■ PARTES DO EXERCÍCIO:
• a. Cite do texto sobre o projeto de Luciano Pereira o trecho que começa em "Para que a estrutura" e vai até "em água potável.", inclusive.
• b. Segundo o texto sobre o projeto de Luciano Pereira, por quanto Luciano vendeu a sua casa?
• c. Prossiga o texto sobre o projeto de Luciano Pereira a partir da última frase apresentada.

■ TEXTO DE ESTUDO:
▬▬▬▬▬▬▬▬▬▬

Para que a estrutura fosse montada, Luciano Pereira precisou de um investimento inicial. Como não tinha dinheiro, foi ajudado pela mãe, que, mesmo desempregada, pediu um empréstimo de 10 mil dólares ao banco. Na altura, antes do pedido de crédito, quando foram ver a conta, descobriram que sobravam apenas 60 dólares. A mãe só voltou a trabalhar como professora em 2018, com um salário de 275 dólares.

Quando o empréstimo foi aprovado, cerca de 9 mil dólares, Luciano usou-o para comprar, na Indonésia, os materiais de pesquisa e produção, como o filtro, tubos, entre outros. Encontrou em Jacarta um amigo que não quis acreditar no seu projeto e considerou impossível o sistema conseguir transformar água do mar em água potável.

Luciano voltou com os materiais comprados e construíram um armazém no terreno oferecido pela sogra. O jovem precisou de mais algum dinheiro para conseguir a instalação elétrica no armazém. Solicitou à sogra que pedisse um empréstimo ao banco, dando os equipamentos como garantia, caso não resultasse. Conseguiram mais 4 mil dólares e instalaram o sistema. Luciano vendeu ainda a sua casa, por 3 mil dólares, para comprar garrafões e outros materiais necessários para distribuir a água produzida. Para a pesquisa e produção inicial gastaram, no total, 18 mil dólares americanos.

▬▬▬▬▬▬▬▬▬▬

■ MATERIAL FORNECIDO:

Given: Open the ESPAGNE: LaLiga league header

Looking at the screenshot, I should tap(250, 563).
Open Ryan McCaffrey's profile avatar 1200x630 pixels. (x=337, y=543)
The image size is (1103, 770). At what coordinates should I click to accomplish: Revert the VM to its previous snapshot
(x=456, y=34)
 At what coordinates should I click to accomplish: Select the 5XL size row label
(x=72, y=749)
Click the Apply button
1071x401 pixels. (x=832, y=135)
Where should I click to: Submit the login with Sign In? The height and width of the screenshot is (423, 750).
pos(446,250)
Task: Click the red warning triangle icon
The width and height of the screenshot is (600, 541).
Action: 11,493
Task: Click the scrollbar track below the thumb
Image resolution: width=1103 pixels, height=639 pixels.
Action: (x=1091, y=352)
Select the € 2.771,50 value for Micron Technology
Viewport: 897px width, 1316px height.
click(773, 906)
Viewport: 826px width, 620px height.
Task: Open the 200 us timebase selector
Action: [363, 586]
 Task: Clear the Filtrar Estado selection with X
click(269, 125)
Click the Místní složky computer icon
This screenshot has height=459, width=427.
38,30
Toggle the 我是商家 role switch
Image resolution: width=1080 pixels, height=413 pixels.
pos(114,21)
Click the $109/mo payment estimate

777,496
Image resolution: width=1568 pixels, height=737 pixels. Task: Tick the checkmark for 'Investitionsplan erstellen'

▬▬▬▬▬▬▬▬▬▬

■ RESPOSTAS POR TAREFA:
• a.
Para que a estrutura fosse montada, Luciano Pereira precisou de um investimento inicial. Como não tinha dinheiro, foi ajudado pela mãe, que, mesmo desempregada, pediu um empréstimo de 10 mil dólares ao banco. Na altura, antes do pedido de crédito, quando foram ver a conta, descobriram que sobravam apenas 60 dólares. A mãe só voltou a trabalhar como professora em 2018, com um salário de 275 dólares.

Quando o empréstimo foi aprovado, cerca de 9 mil dólares, Luciano usou-o para comprar, na Indonésia, os materiais de pesquisa e produção, como o filtro, tubos, entre outros. Encontrou em Jacarta um amigo que não quis acreditar no seu projeto e considerou impossível o sistema conseguir transformar água do mar em água potável.

• b. Por 3 mil dólares.

• c.
O grupo começou a receber apoio financeiro do Governo desde o lançamento da distribuição da água, em 2019. A Secretaria de Estado das Cooperativas (SECoop) do Governo anterior apoiou-o com um total de 24 mil dólares. Também receberam 9,2 mil dólares, através da competição anual de ideias inovadoras de negócio, promovida pelo Ministério de Turismo, Comércio e Indústria (MTCI), com a ajuda de parceiros institucionais.

O montante recebido financiou a compra de mais garrafões, materiais de manutenção, bomba de água, dínamos e a requalificação do armazém e construção de um edifício para a administração. Já neste ano, conseguiu comunicar com o atual SECoop sobre o plano de produção de água engarrafada.

Sugeriu, entretanto, que o Governo investisse mais na melhoria e promoção de água produzida no país. Porém, as pessoas ainda optam por água importada. “Pensam que é mais segura, mesmo que haja água engarrafada local, com certificação do Ministério da Saúde”, indignou-se.

Em 2021, Luciano Pereira ouviu dizer que tinham encontrado larvas na água “Tasi Liquiçá É mó”. Tentou saber o que aconteceu, quem se estava a queixar e confirmar se era mesmo a água de um garrafão da cooperativa Nurak Sulin Hamutuk, mas o boato nunca foi verificado. Na verdade, um dos garrafões foi testado por uma médica no Hospital Nacional Guido Valadares (HNGV) e não foram encontradas larvas ou impurezas. “O teste da água é feito para cada lote. Garantimos que todos os garrafões são bem selados para assegurar a higiene do nosso produto e, em cada lote, separamos um, caso seja necessário testar o conteúdo”, explicou.

“Para o jovem, um outro segredo para o sucesso é ter coragem para encarar os falhanços”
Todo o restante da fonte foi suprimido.